Marion Duncan said she had never watched "Family Feud" before, and the game was all new to her.
"It’s very nice, and there are challenging questions," she said.
One of those questions asked the seniors to name some things young children don’t like to do, while another asked them to name an animal that was white.
While they enthusiastically gave answers ranging from going to bed to eating vegetables for the former question, and from polar bears to rabbits for the latter, the teams struggled to provide all the answers in the survey.
Tuesday was the first time the Harper Center hosted the game, which was done through Proprietors Fields. Proprietors Fields is the elderly housing complex next to the Harper Center off Church Street. The housing complex is managed by Berkshire Housing Services.
"It seemed like a fun thing to do.
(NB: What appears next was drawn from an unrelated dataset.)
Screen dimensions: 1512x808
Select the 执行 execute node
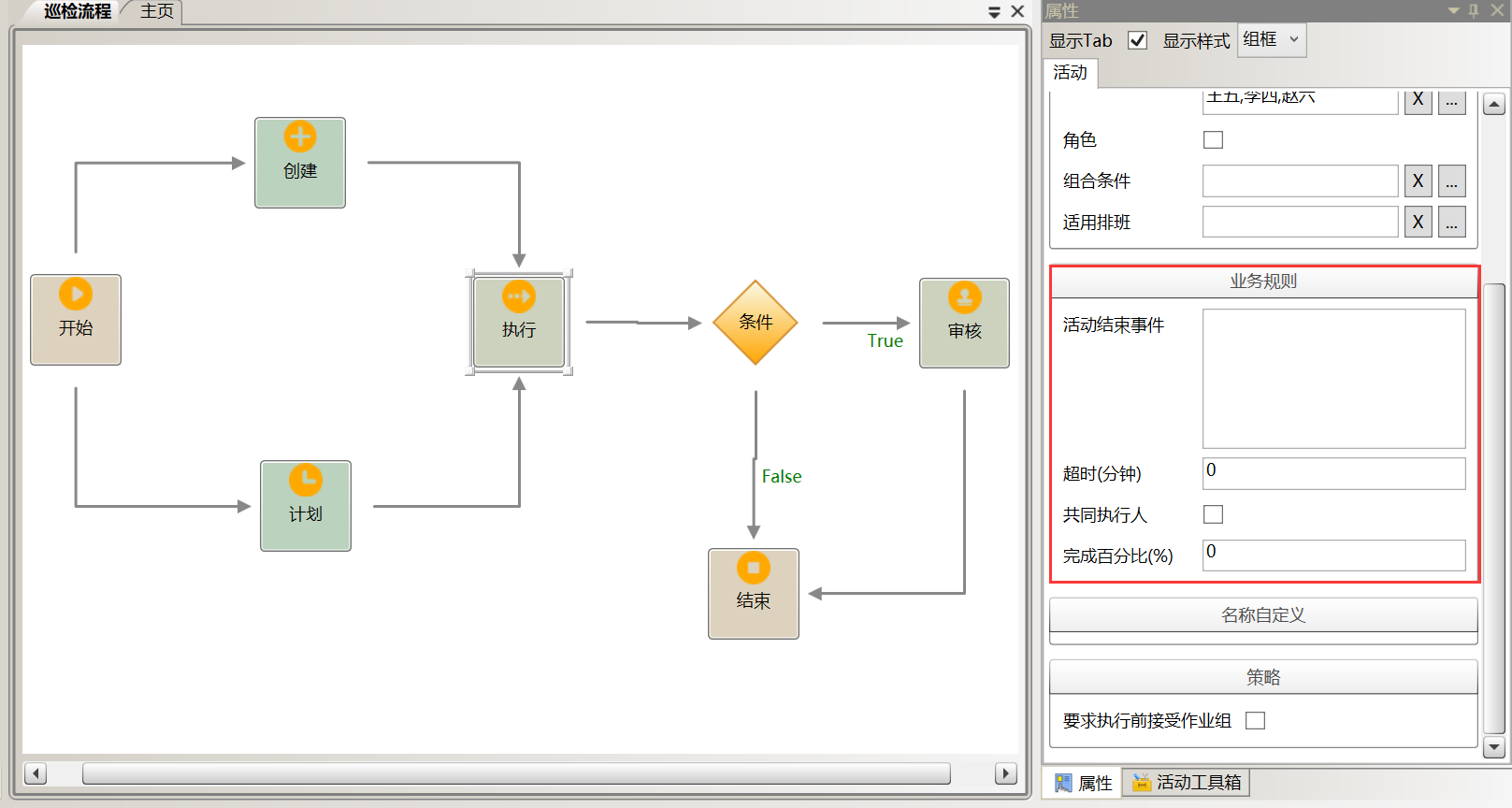[519, 322]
It makes you think and use your brain, and everybody knows it," Brian T. O’Grady, executive director of the Williamstown Council on Aging, said.
Ida Patella, resident service coordinator with Berkshire Housing Services, said Proprietors Fields is allowed to chose from four free education and entertainment programs associated with the Massachusetts Housing Program each year. "Family Feud" was one of them.
"In chatting with the residents, a lot of them seemed to enjoy trivia games, so I thought we could try out this game," Patella said. "It’s just trial and error right now."